[DATA FOR REVIEW Boundary: Start]

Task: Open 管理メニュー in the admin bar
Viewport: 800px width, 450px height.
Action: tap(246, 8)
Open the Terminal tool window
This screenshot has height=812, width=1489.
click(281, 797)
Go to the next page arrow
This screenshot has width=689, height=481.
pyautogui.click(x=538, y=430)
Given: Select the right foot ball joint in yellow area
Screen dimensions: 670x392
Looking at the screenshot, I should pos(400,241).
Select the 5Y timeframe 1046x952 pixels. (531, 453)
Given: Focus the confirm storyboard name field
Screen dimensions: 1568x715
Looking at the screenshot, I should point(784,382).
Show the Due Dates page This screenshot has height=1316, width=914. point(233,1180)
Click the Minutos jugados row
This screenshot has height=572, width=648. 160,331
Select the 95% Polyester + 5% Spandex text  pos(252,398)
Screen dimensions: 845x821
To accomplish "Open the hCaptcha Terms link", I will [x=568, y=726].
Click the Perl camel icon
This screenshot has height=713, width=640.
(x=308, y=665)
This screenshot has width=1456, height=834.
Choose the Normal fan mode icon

[DATA FOR REVIEW Boundary: End]

= EXERCISE INSTRUCTIONS =
Please write out, exactly as they appear, the lines from the line containing "Given: Select the" through the last line of the records above, both included.

= RESPONSE BOX =
Given: Select the right foot ball joint in yellow area
Screen dimensions: 670x392
Looking at the screenshot, I should pos(400,241).
Select the 5Y timeframe 1046x952 pixels. (531, 453)
Given: Focus the confirm storyboard name field
Screen dimensions: 1568x715
Looking at the screenshot, I should point(784,382).
Show the Due Dates page This screenshot has height=1316, width=914. point(233,1180)
Click the Minutos jugados row
This screenshot has height=572, width=648. 160,331
Select the 95% Polyester + 5% Spandex text  pos(252,398)
Screen dimensions: 845x821
To accomplish "Open the hCaptcha Terms link", I will [x=568, y=726].
Click the Perl camel icon
This screenshot has height=713, width=640.
(x=308, y=665)
This screenshot has width=1456, height=834.
Choose the Normal fan mode icon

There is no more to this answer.